● Work item
Set down, please, the line that contains "Click the first" and every line that follows it to the end of the records, exactly; do not include pictures.

Listed records: Begin

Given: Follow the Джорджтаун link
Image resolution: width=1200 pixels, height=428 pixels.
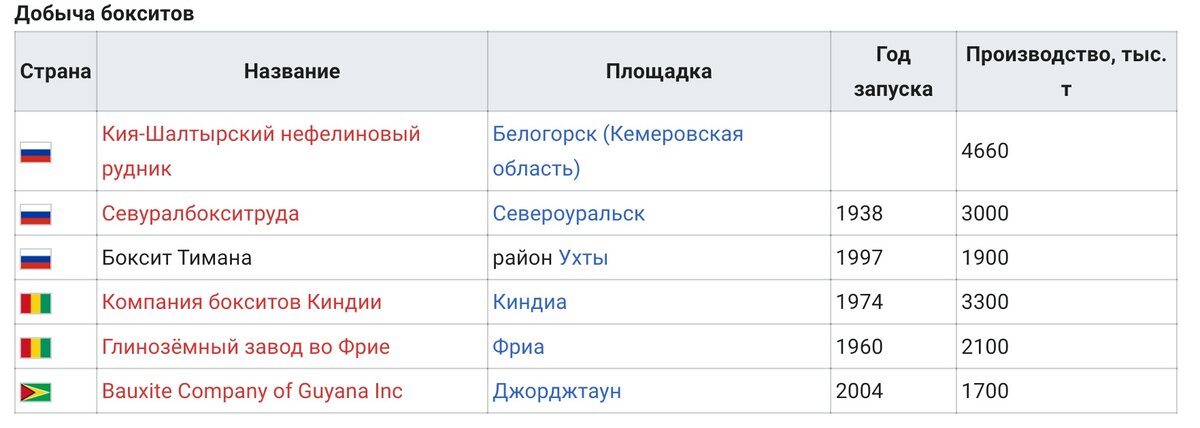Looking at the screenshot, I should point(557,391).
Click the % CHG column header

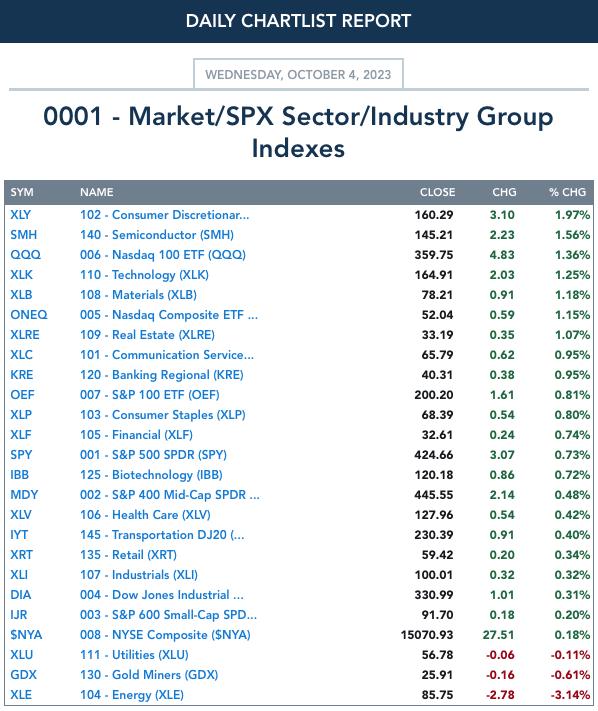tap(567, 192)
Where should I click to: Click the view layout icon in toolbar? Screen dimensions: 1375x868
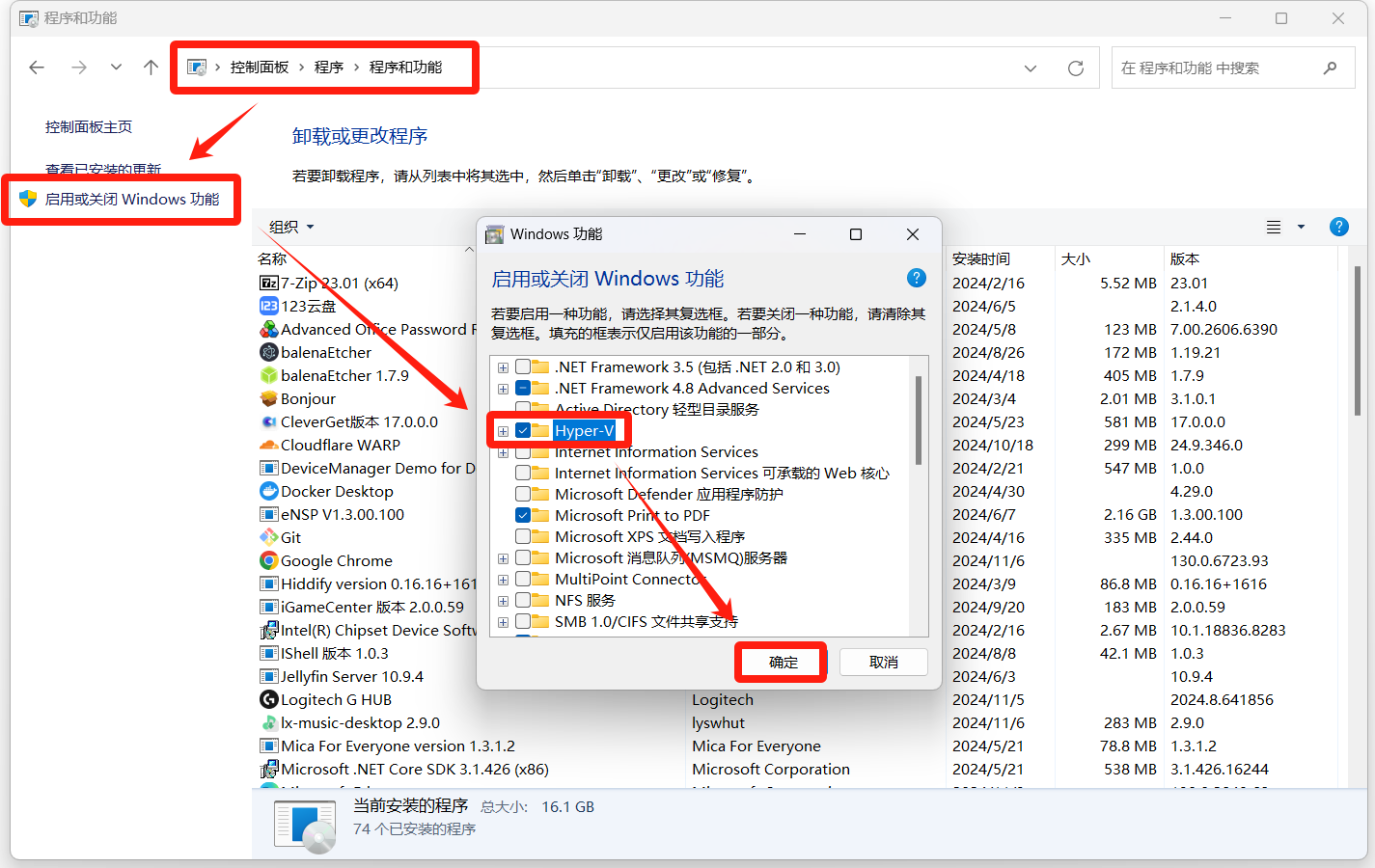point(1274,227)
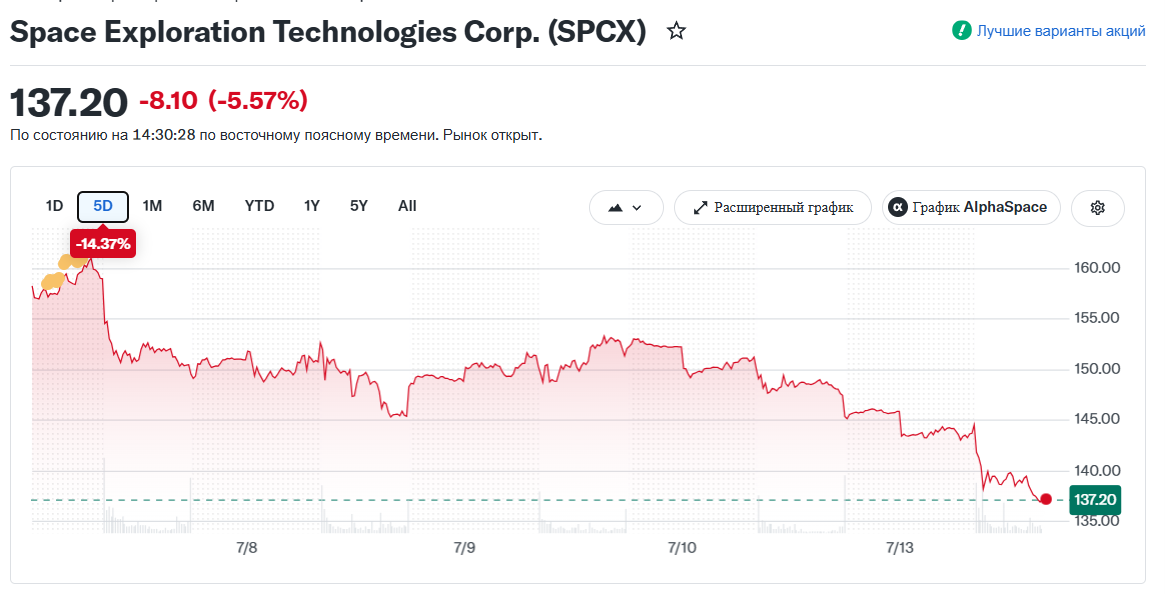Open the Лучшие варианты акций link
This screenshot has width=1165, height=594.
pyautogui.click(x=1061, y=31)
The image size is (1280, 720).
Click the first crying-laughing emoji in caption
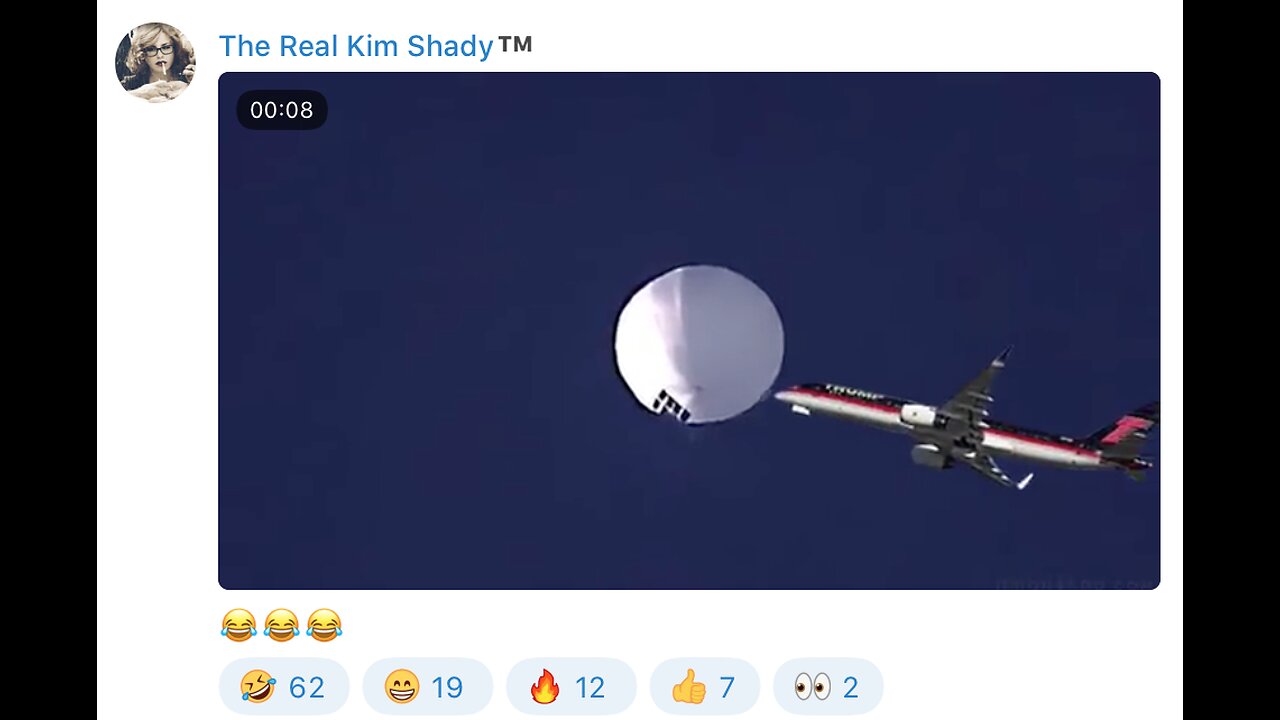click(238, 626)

Listed records: End

● Task result
Click the first crying-laughing emoji in caption
click(238, 626)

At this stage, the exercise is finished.